May is National Electrical Safety Month, an annual campaign sponsored by Electrical Safety Foundation International (ESFI), which works to raise awareness of potential home electrical hazards and electrical fire safety on the job. As we consider this month of safety, as an industry professional, what do you think of when you hear the phrase “electrical safety”?
The first thing that comes to mind may be avoiding a shock or electrocution. Some will jump to the safety of a person interacting with installed electrical equipment. Often this means following the manufacturer’s operating instructions on equipment that is properly installed, properly maintained, closed and secured doors, covers in place and secure, and with no sign of impending failure. Many in the electrical industry may think of personal protective equipment (PPE) and establishing an electrically safe work condition as electrical safety issues. Did anyone think of the design of an electrical system or of the electrical equipment itself? If so, was the equipment operator the only one considered for product liability issues or did you include the person who will maintain the equipment?

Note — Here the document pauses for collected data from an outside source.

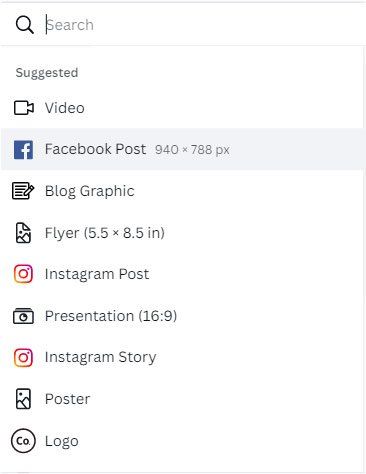Select Presentation (16:9) entry
The image size is (366, 474).
182,316
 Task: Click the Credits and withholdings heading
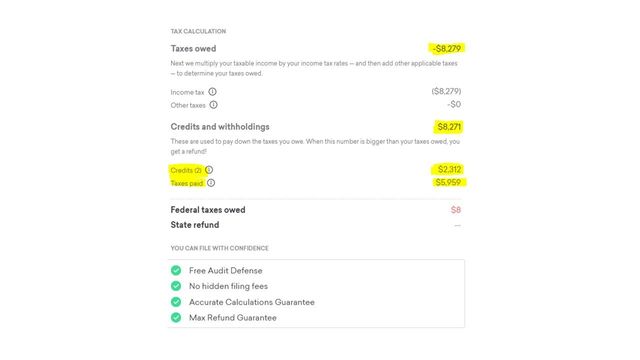[x=220, y=127]
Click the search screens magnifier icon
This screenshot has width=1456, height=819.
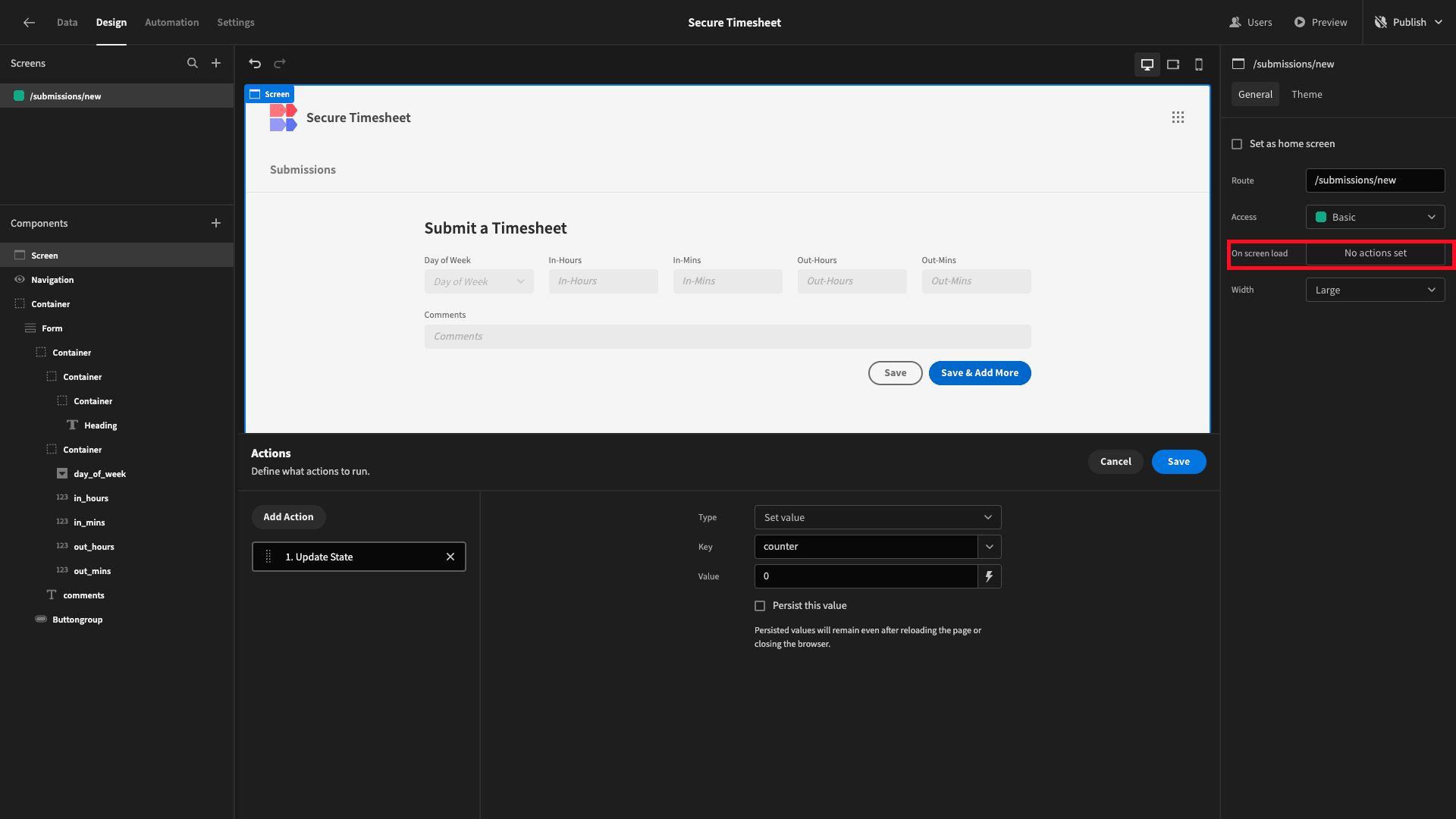pyautogui.click(x=193, y=64)
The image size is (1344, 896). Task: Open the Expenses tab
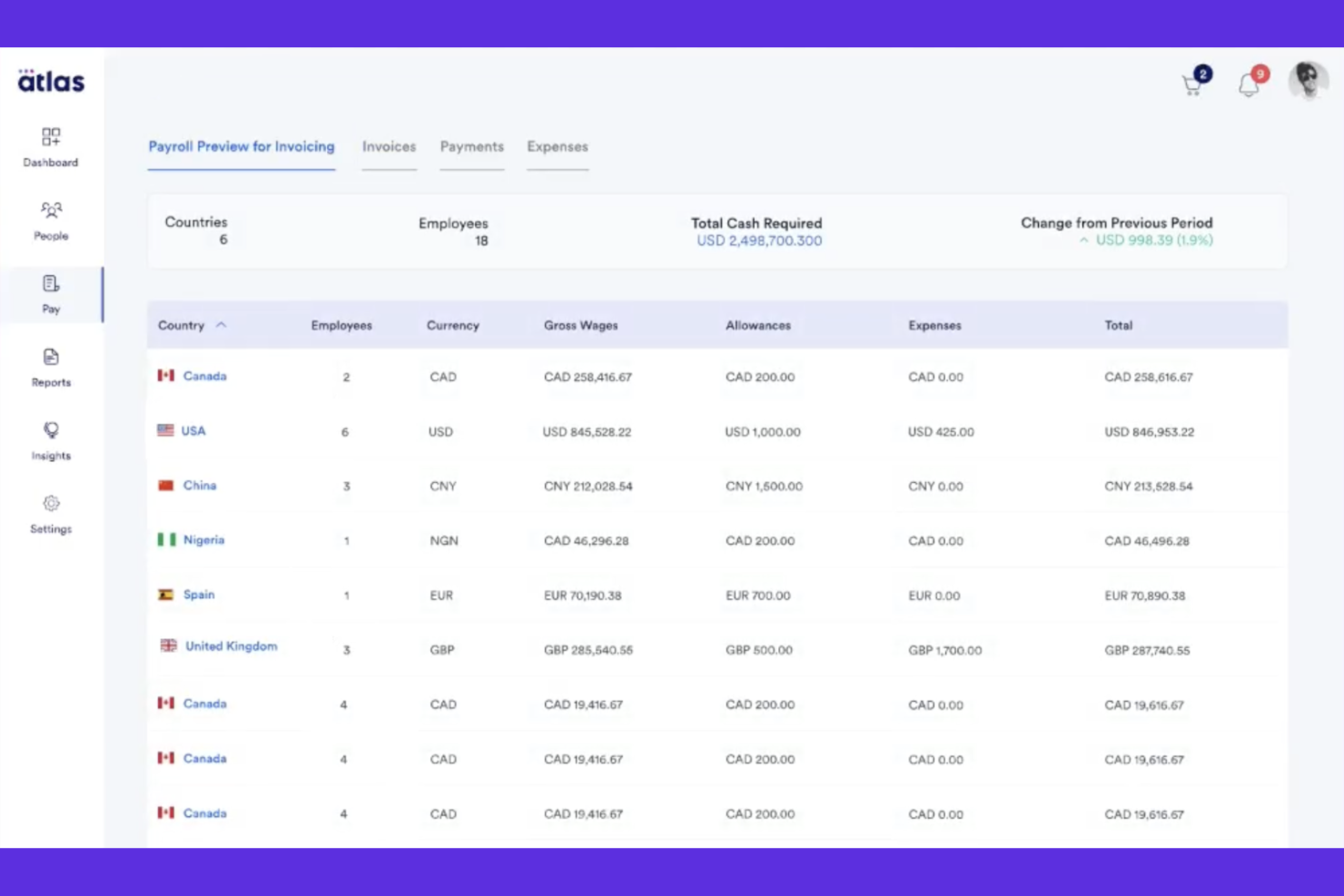(x=557, y=146)
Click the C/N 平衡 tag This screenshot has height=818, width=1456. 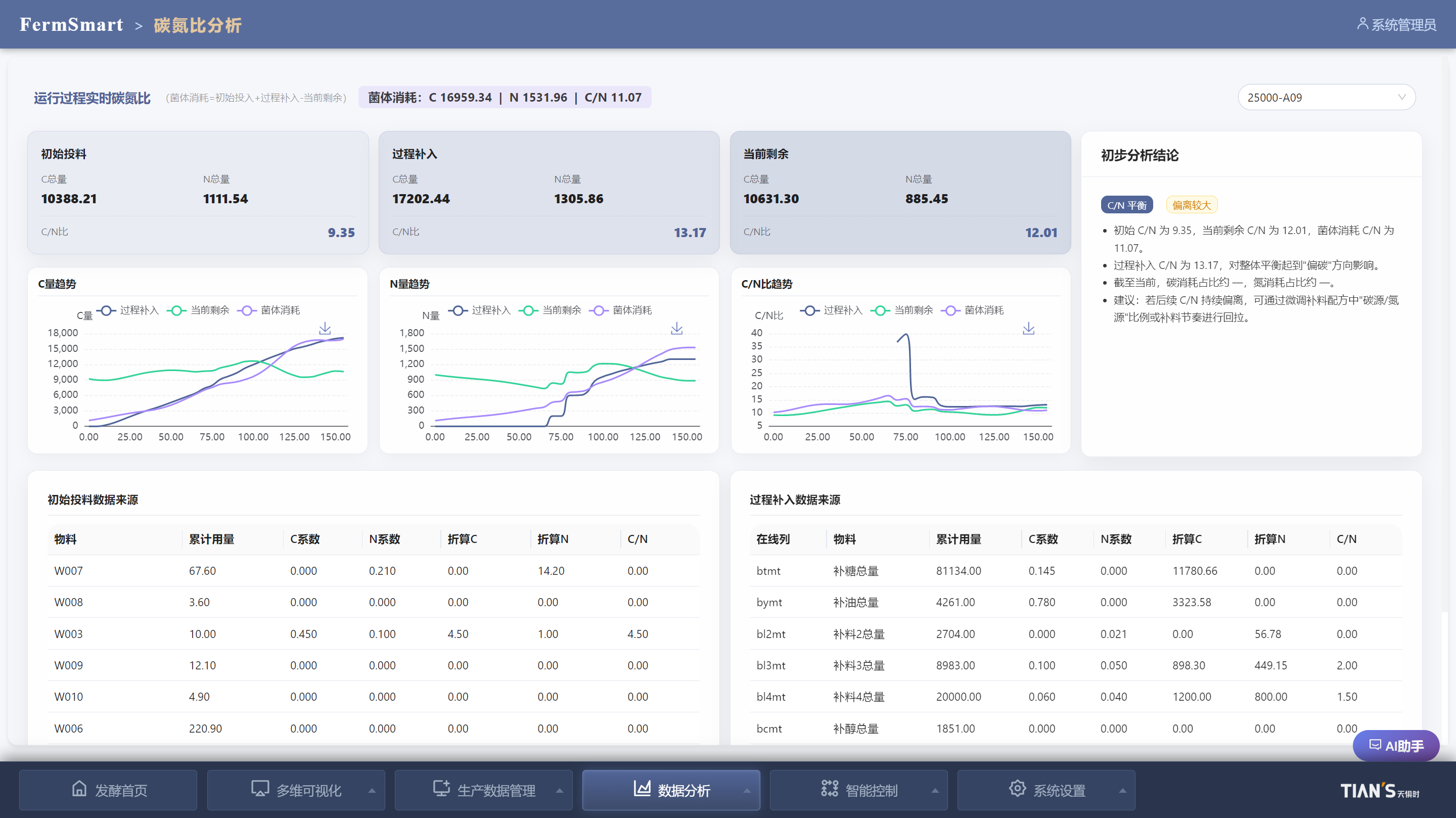(1126, 205)
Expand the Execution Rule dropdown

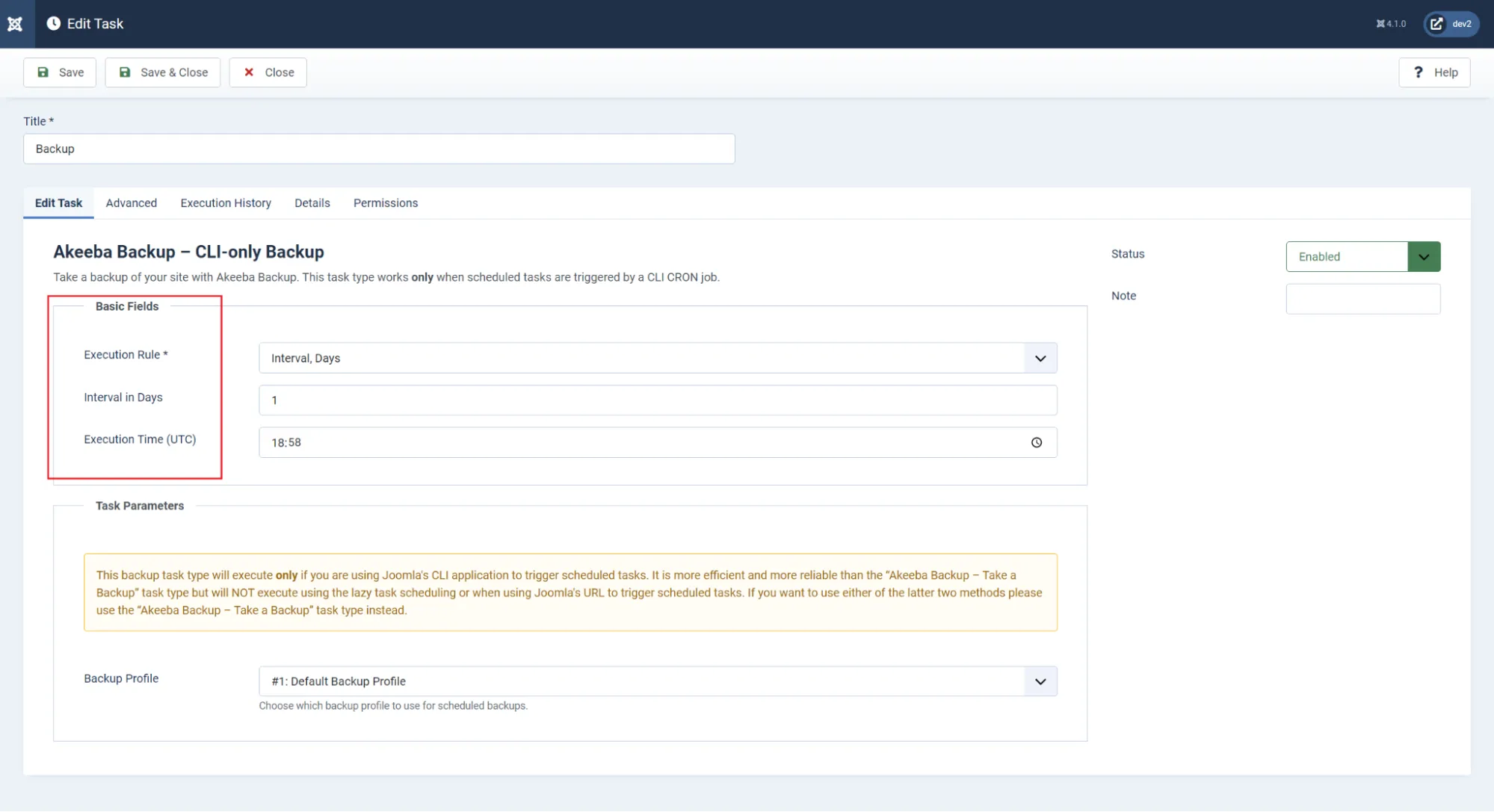tap(1040, 358)
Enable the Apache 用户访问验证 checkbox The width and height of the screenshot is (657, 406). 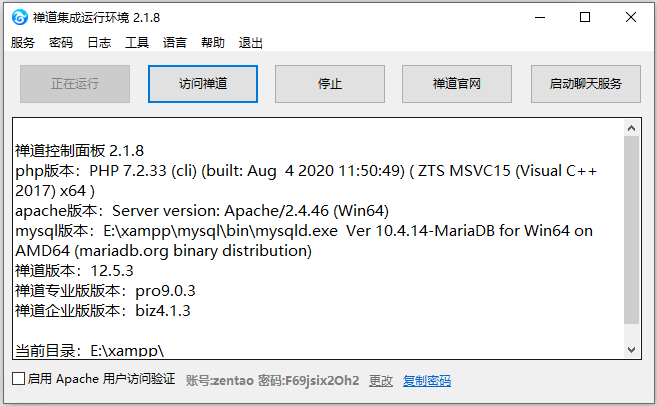coord(18,380)
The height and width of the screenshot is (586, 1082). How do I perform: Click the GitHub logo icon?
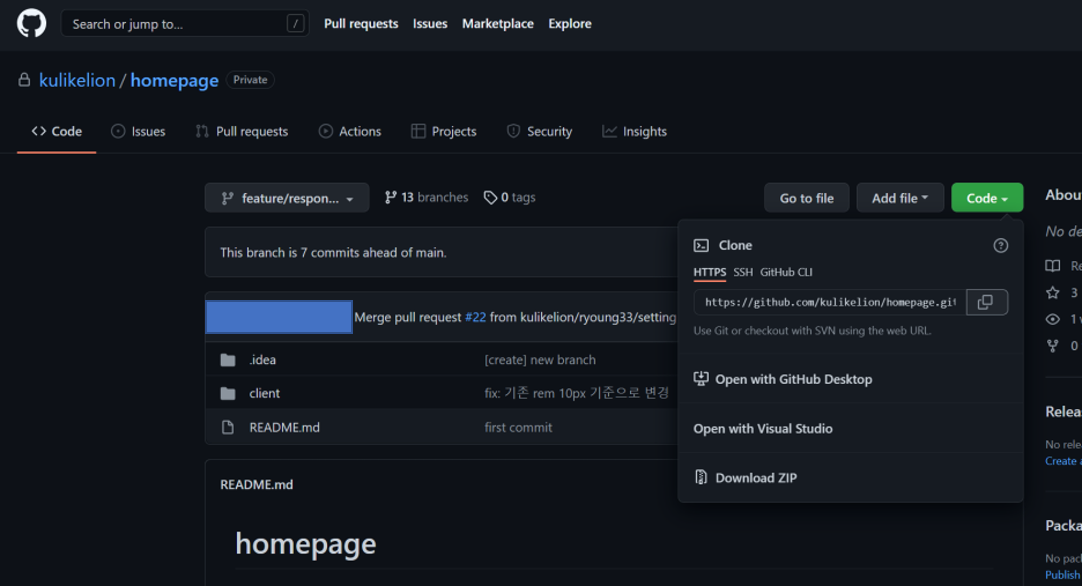tap(31, 22)
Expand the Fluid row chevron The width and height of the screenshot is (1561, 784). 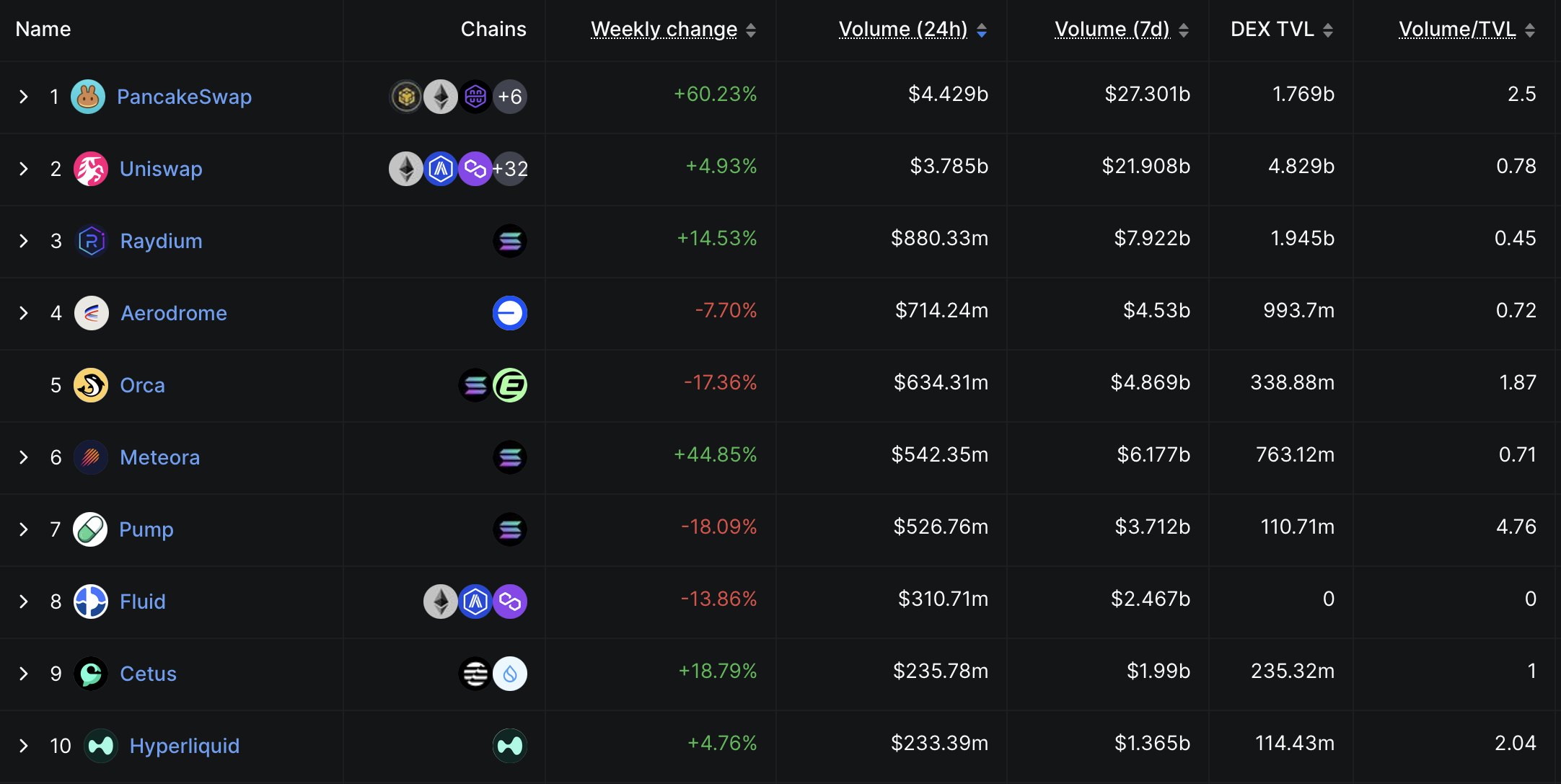click(24, 602)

An example of designing for electrical safety for abnormal conditions is a ground-fault circuit-interrupter. For more than a century, people were being electrocuted by accidental contact with energized circuits or parts. A design group developed a device that would limit the potential of an electrocution by opening the circuit before the current level approached an electrocution risk. It is impossible to estimate the lives saved by this device. The design of electrical systems or equipment does play an important role in providing electrical safety. However, many product standards only address safety of the equipment when it is under normal operation conditions. Equipment evaluated under these standards does not typically have a limit to the voltage, current or energy level contained within the enclosure.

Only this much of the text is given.